The announcement was made at the Mining Indaba conference in Cape Town, South Africa yesterday.

The recent discovery of a 5.5kg gold nugget in Ballarat, Australia at 60cms depth by a prospector using a Minelab GPX 5000 hand-held gold detector illustrates the benefit of Minelab’s cutting edge technology in the pursuit of gold.  The Ballarat nugget was valued in excess of USD300,000.

A statement issued yesterday said prospectors across Africa have also tasted success with the GPX5000 gold detector.

Recently a prospector in Mali discovered a 1.2kg gold nugget and in the past few months there were finds in Zimbabwe (1118g), Kenya (550g) and Guinea (276g) using Minelab’s gold detecting technology, it said.

Most small scale gold miners in Tanzania, particularly those working in the Lake Zone, Southern Highlands Zone and in the north eastern area of the country, use traditional methods involving grass and soil identification to detect gold.

Minelab launched its first hand-held gold detector in Australia in 1985 and over the past 28 years has been at the forefront of metal detector design and innovation.  Its new Gold Mining division will provide dedicated support to the worldwide small scale gold mining market and its communities, the statement said.

Peter Charlesworth, General Manager Minelab said:

“The new Gold Mining division consists of a specialised portfolio of products, accessories and support services which include on and off field training allowing us to provide expert advice on the best use of Minelab’s gold detectors so that miners can produce results in the toughest of mineralised soil conditions, in a cost effective way and with minimal disruption to the environment.”

“In areas where traditional subsistence mining has taken place for generations, Minelab has introduced cutting edge technology and provided training and support to enable the communities to transform their gold mining activities and their lives for the better,” he said.

He added: “Across the globe Minelab’s technology is making a difference to artisanal small scale gold miners by increasing efficiency, productivity and safety.”

“We are very excited about our new Gold Mining division and believe that with our dedicated products and training programmes, safe, effective and profitable gold mining is only a step away for any serious prospector,” he said.

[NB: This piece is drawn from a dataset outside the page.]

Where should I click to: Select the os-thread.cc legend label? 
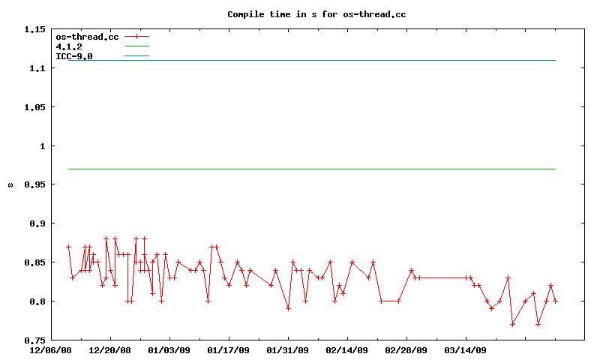pos(87,37)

Sheila Kelleher, General Manager of Minelab’s Gold Mining Division, commented, “Mining Indaba is the perfect platform for us to launch our Gold Mining Division.  The conference attracts a global audience focused on developing and investing in an industry that affects so many people’s lives. We hope that Minelab’s Gold Mining contribution will continue to build the connections between Prospecting, Community and the Environment by advancing the usage of Minelab’s hand-held gold metal detector technology and in turn make a difference to the lives of the businesses and communities we work with.”